The task =
Output the lines below exactly as they appear, everything from the line containing "Click Add Goals & Progress Monitor" down to the line containing "Looking at the screenshot, I should coord(18,6).", with both of those lines included.

(Element and text location data)
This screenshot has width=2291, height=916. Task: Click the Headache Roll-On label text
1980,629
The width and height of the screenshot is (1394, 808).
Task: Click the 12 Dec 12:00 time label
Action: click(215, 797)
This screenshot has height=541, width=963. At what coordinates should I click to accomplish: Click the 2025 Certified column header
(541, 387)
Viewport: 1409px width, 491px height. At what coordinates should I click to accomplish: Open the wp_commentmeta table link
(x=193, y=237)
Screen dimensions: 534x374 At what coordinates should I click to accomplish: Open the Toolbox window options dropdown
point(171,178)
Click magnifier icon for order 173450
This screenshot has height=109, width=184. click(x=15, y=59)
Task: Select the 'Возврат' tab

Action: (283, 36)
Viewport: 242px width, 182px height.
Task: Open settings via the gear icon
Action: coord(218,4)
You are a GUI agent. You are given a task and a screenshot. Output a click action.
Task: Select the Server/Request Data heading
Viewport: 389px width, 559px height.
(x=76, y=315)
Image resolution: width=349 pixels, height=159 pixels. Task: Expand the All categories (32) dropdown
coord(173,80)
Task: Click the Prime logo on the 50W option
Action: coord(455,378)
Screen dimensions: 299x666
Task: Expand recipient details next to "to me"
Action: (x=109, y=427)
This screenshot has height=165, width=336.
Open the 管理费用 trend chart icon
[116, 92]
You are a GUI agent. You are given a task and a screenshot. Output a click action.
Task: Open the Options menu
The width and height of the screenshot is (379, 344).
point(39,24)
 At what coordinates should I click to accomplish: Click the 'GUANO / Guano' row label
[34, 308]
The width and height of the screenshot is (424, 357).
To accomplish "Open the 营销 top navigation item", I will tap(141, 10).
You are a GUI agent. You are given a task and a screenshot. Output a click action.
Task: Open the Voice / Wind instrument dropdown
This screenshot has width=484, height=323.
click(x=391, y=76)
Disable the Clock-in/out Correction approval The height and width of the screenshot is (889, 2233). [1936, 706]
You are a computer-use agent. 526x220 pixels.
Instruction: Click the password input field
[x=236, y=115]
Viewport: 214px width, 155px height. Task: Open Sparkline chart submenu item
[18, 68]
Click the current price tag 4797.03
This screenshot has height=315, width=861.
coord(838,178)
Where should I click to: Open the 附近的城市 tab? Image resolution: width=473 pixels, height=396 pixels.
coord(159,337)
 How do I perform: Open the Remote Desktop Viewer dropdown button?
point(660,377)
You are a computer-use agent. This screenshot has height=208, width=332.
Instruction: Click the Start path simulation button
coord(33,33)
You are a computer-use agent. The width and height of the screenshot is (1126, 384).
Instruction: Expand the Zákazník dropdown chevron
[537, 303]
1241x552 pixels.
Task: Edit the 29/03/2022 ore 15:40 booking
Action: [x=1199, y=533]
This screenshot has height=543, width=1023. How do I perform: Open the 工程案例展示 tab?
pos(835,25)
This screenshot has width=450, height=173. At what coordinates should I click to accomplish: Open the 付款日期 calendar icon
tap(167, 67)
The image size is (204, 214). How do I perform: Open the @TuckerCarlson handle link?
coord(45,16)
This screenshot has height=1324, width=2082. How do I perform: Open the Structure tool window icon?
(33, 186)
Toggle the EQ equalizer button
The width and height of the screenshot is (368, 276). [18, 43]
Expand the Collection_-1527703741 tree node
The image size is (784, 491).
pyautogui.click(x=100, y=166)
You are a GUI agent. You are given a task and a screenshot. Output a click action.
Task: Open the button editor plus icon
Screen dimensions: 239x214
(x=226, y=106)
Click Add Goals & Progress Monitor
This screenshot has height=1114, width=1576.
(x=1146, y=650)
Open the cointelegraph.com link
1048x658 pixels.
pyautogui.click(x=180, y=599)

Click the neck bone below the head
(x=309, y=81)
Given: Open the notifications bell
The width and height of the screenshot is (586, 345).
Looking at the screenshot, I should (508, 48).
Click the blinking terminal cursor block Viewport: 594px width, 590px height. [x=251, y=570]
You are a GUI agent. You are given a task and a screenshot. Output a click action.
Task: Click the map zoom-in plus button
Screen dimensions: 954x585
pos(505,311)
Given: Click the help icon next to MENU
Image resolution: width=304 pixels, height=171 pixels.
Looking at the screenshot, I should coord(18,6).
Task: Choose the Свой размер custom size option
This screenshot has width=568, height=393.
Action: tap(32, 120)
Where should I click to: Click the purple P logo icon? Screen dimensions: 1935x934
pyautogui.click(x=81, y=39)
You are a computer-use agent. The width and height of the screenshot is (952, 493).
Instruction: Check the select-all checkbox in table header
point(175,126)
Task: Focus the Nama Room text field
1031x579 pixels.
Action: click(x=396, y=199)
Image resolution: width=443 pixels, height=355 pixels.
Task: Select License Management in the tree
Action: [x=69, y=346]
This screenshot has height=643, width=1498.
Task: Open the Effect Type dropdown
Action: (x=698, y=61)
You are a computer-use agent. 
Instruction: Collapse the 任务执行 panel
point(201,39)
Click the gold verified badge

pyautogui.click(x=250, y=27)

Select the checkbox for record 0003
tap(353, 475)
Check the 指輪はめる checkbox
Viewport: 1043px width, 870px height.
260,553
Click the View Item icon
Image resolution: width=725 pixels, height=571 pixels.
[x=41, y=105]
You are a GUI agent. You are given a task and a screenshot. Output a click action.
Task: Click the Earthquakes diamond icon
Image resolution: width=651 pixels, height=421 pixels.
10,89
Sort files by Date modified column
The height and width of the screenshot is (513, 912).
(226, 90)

Task output =
Click Add Goals & Progress Monitor
This screenshot has height=1114, width=1576.
(x=1146, y=650)
Open the cointelegraph.com link
1048x658 pixels.
pyautogui.click(x=180, y=599)

Click the neck bone below the head
(x=309, y=81)
Given: Open the notifications bell
The width and height of the screenshot is (586, 345).
Looking at the screenshot, I should (508, 48).
Click the blinking terminal cursor block Viewport: 594px width, 590px height. [x=251, y=570]
You are a GUI agent. You are given a task and a screenshot. Output a click action.
Task: Click the map zoom-in plus button
Screen dimensions: 954x585
pos(505,311)
Given: Click the help icon next to MENU
Image resolution: width=304 pixels, height=171 pixels.
Looking at the screenshot, I should coord(18,6).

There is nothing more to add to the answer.